Copy out all of the rows below word for word, leaving out the pictures.

# THE RECORDS
/---
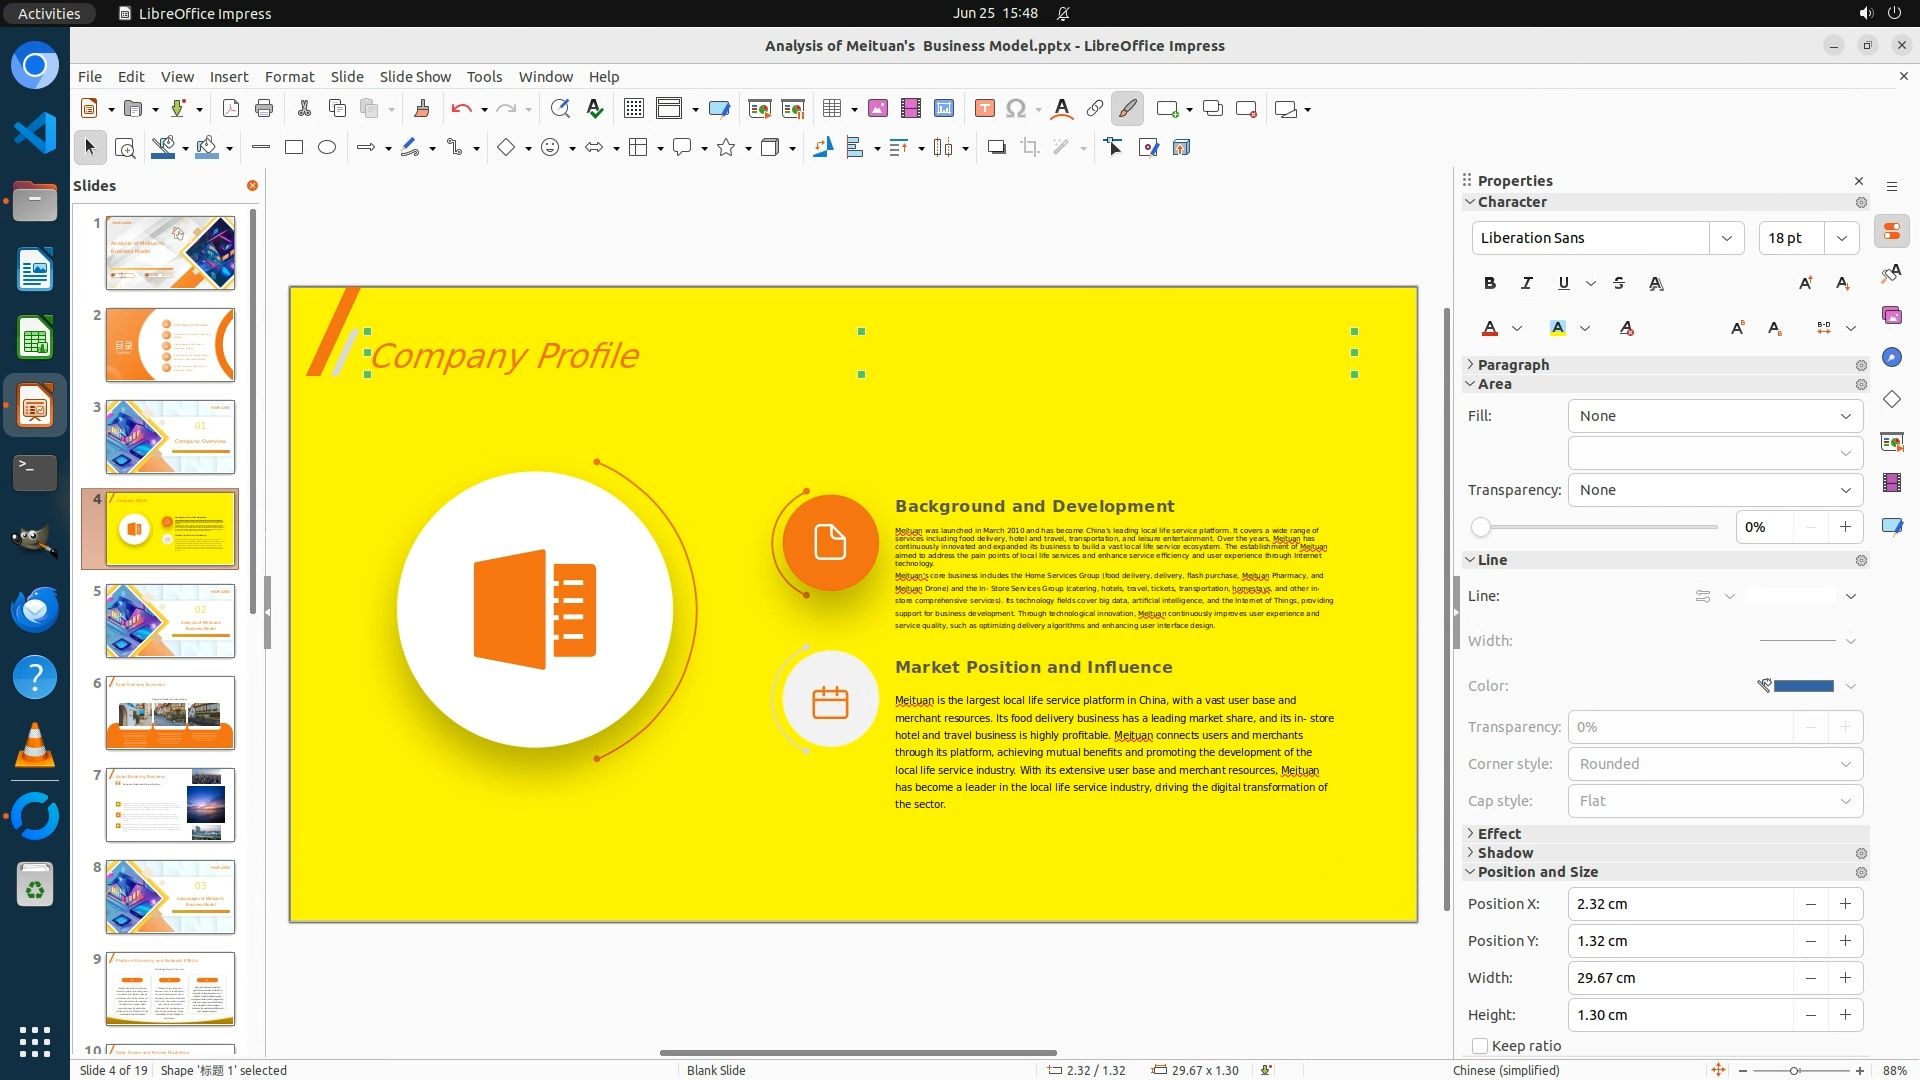Click the Insert Text Box icon
Screen dimensions: 1920x1080
984,109
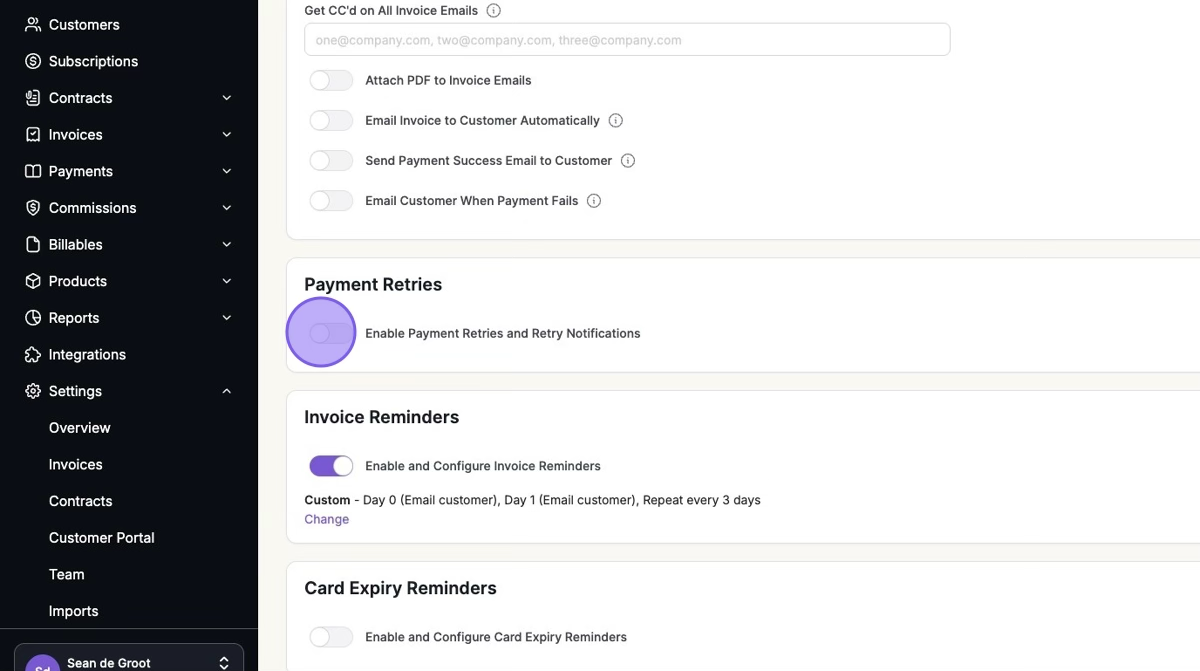Open Customer Portal settings page

102,538
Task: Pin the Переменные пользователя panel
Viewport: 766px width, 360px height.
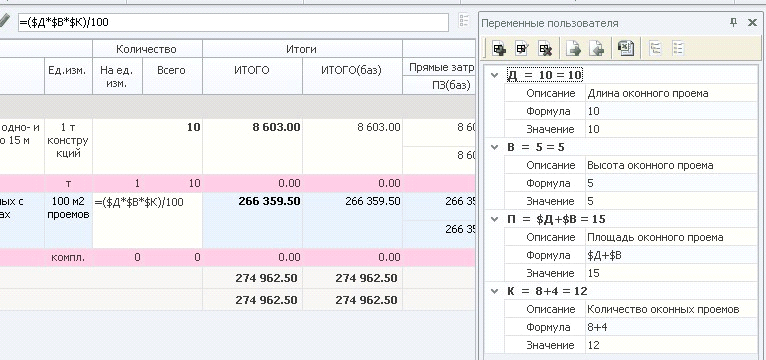Action: coord(733,22)
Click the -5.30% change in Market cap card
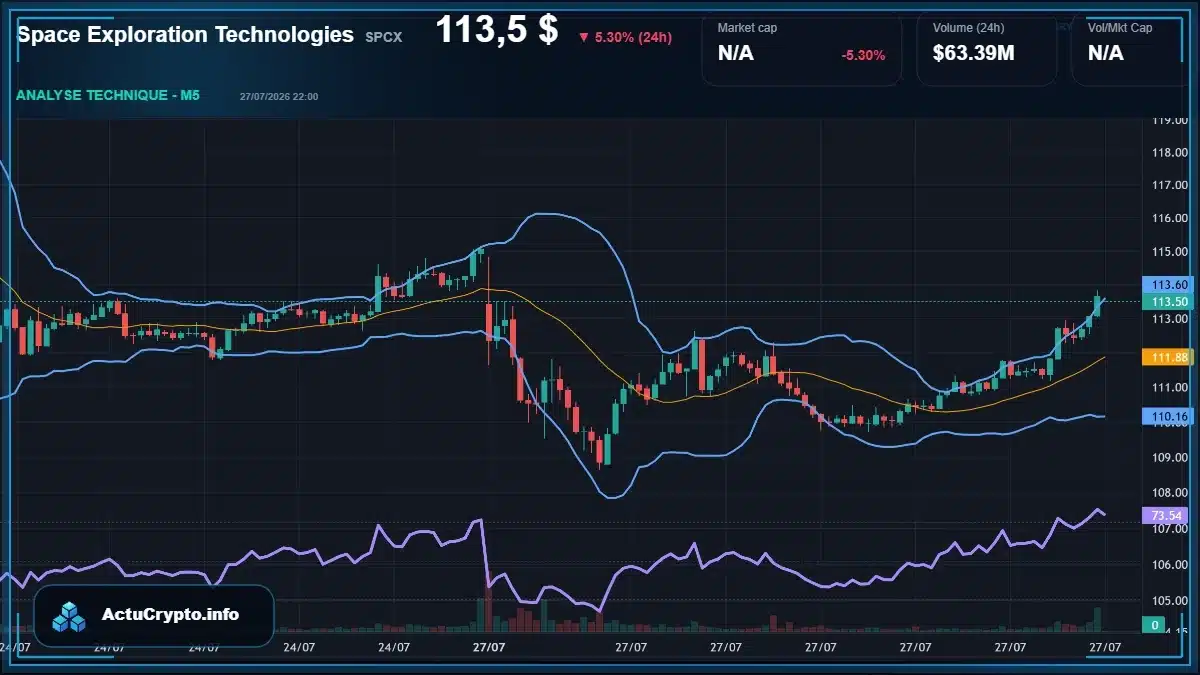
\---
# RESPONSE
Click the Insert Text Box icon
Screen dimensions: 1920x1080
984,109
Open Customer Portal settings page

102,538
Task: Pin the Переменные пользователя panel
Viewport: 766px width, 360px height.
Action: coord(733,22)
Click the -5.30% change in Market cap card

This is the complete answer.